>> start Source records

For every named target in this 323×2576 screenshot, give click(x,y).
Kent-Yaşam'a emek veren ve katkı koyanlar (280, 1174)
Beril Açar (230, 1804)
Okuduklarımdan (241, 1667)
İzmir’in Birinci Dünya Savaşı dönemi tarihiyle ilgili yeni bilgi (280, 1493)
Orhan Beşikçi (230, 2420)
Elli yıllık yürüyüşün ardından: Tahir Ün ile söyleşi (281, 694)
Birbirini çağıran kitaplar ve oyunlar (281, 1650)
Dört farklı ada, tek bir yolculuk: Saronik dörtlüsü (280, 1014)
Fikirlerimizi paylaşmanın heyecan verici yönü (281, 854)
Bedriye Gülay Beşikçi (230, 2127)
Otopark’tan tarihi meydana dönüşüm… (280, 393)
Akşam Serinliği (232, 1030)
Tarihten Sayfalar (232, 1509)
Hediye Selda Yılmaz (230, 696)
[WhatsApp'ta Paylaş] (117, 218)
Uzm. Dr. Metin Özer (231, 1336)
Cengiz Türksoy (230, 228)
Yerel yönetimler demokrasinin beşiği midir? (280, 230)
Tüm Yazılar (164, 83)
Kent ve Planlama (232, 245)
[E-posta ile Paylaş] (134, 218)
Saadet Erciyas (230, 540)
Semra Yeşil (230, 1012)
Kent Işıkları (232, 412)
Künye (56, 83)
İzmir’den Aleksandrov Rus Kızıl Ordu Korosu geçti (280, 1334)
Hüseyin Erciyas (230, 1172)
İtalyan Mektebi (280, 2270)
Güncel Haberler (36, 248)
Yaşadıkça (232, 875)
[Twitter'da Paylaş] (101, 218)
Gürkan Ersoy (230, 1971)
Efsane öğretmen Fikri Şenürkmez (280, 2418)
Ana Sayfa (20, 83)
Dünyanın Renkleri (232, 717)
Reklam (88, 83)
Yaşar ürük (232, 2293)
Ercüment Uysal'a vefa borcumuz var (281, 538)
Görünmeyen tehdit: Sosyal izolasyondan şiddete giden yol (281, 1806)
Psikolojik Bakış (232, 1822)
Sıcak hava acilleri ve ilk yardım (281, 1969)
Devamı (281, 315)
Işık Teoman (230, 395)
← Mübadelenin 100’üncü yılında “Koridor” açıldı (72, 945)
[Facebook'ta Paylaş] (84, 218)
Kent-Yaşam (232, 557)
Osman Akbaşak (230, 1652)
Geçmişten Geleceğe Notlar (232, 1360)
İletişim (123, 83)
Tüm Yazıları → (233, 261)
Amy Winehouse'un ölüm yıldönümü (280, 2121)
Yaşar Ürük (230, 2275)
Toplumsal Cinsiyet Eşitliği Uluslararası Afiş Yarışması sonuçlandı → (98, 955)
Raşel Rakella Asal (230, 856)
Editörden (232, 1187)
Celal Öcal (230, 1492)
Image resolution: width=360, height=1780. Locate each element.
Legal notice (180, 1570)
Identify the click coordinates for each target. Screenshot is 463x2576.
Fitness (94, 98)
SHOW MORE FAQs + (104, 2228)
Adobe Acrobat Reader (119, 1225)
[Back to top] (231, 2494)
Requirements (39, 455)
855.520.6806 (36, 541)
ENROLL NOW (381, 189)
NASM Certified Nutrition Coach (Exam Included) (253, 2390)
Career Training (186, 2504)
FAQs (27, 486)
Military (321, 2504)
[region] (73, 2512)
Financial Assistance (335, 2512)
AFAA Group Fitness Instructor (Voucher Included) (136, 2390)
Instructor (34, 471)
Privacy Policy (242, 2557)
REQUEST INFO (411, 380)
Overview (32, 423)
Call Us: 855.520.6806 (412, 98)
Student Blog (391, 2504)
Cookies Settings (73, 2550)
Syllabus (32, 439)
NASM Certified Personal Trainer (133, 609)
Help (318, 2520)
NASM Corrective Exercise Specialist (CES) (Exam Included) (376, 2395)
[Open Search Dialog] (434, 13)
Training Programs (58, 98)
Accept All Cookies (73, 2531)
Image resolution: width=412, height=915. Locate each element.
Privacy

>> end Source records

Objective:
Convert every line of the data above into a JSON list of strings, with one string per line and no entries for blank lines.

Response:
[
  "For every named target in this 323×2576 screenshot, give click(x,y).",
  "Kent-Yaşam'a emek veren ve katkı koyanlar (280, 1174)",
  "Beril Açar (230, 1804)",
  "Okuduklarımdan (241, 1667)",
  "İzmir’in Birinci Dünya Savaşı dönemi tarihiyle ilgili yeni bilgi (280, 1493)",
  "Orhan Beşikçi (230, 2420)",
  "Elli yıllık yürüyüşün ardından: Tahir Ün ile söyleşi (281, 694)",
  "Birbirini çağıran kitaplar ve oyunlar (281, 1650)",
  "Dört farklı ada, tek bir yolculuk: Saronik dörtlüsü (280, 1014)",
  "Fikirlerimizi paylaşmanın heyecan verici yönü (281, 854)",
  "Bedriye Gülay Beşikçi (230, 2127)",
  "Otopark’tan tarihi meydana dönüşüm… (280, 393)",
  "Akşam Serinliği (232, 1030)",
  "Tarihten Sayfalar (232, 1509)",
  "Hediye Selda Yılmaz (230, 696)",
  "[WhatsApp'ta Paylaş] (117, 218)",
  "Uzm. Dr. Metin Özer (231, 1336)",
  "Cengiz Türksoy (230, 228)",
  "Yerel yönetimler demokrasinin beşiği midir? (280, 230)",
  "Tüm Yazılar (164, 83)",
  "Kent ve Planlama (232, 245)",
  "[E-posta ile Paylaş] (134, 218)",
  "Saadet Erciyas (230, 540)",
  "Semra Yeşil (230, 1012)",
  "Kent Işıkları (232, 412)",
  "Künye (56, 83)",
  "İzmir’den Aleksandrov Rus Kızıl Ordu Korosu geçti (280, 1334)",
  "Hüseyin Erciyas (230, 1172)",
  "İtalyan Mektebi (280, 2270)",
  "Güncel Haberler (36, 248)",
  "Yaşadıkça (232, 875)",
  "[Twitter'da Paylaş] (101, 218)",
  "Gürkan Ersoy (230, 1971)",
  "Efsane öğretmen Fikri Şenürkmez (280, 2418)",
  "Ana Sayfa (20, 83)",
  "Dünyanın Renkleri (232, 717)",
  "Reklam (88, 83)",
  "Yaşar ürük (232, 2293)",
  "Ercüment Uysal'a vefa borcumuz var (281, 538)",
  "Görünmeyen tehdit: Sosyal izolasyondan şiddete giden yol (281, 1806)",
  "Psikolojik Bakış (232, 1822)",
  "Sıcak hava acilleri ve ilk yardım (281, 1969)",
  "Devamı (281, 315)",
  "Işık Teoman (230, 395)",
  "← Mübadelenin 100’üncü yılında “Koridor” açıldı (72, 945)",
  "[Facebook'ta Paylaş] (84, 218)",
  "Kent-Yaşam (232, 557)",
  "Osman Akbaşak (230, 1652)",
  "Geçmişten Geleceğe Notlar (232, 1360)",
  "İletişim (123, 83)",
  "Tüm Yazıları → (233, 261)",
  "Amy Winehouse'un ölüm yıldönümü (280, 2121)",
  "Yaşar Ürük (230, 2275)",
  "Toplumsal Cinsiyet Eşitliği Uluslararası Afiş Yarışması sonuçlandı → (98, 955)",
  "Raşel Rakella Asal (230, 856)",
  "Editörden (232, 1187)",
  "Celal Öcal (230, 1492)",
  "Image resolution: width=360, height=1780. Locate each element.",
  "Legal notice (180, 1570)",
  "Identify the click coordinates for each target. Screenshot is 463x2576.",
  "Fitness (94, 98)",
  "SHOW MORE FAQs + (104, 2228)",
  "Adobe Acrobat Reader (119, 1225)",
  "[Back to top] (231, 2494)",
  "Requirements (39, 455)",
  "855.520.6806 (36, 541)",
  "ENROLL NOW (381, 189)",
  "NASM Certified Nutrition Coach (Exam Included) (253, 2390)",
  "Career Training (186, 2504)",
  "FAQs (27, 486)",
  "Military (321, 2504)",
  "[region] (73, 2512)",
  "Financial Assistance (335, 2512)",
  "AFAA Group Fitness Instructor (Voucher Included) (136, 2390)",
  "Instructor (34, 471)",
  "Privacy Policy (242, 2557)",
  "REQUEST INFO (411, 380)",
  "Overview (32, 423)",
  "Call Us: 855.520.6806 (412, 98)",
  "Student Blog (391, 2504)",
  "Cookies Settings (73, 2550)",
  "Syllabus (32, 439)",
  "NASM Certified Personal Trainer (133, 609)",
  "Help (318, 2520)",
  "NASM Corrective Exercise Specialist (CES) (Exam Included) (376, 2395)",
  "[Open Search Dialog] (434, 13)",
  "Training Programs (58, 98)",
  "Accept All Cookies (73, 2531)",
  "Image resolution: width=412, height=915. Locate each element.",
  "Privacy"
]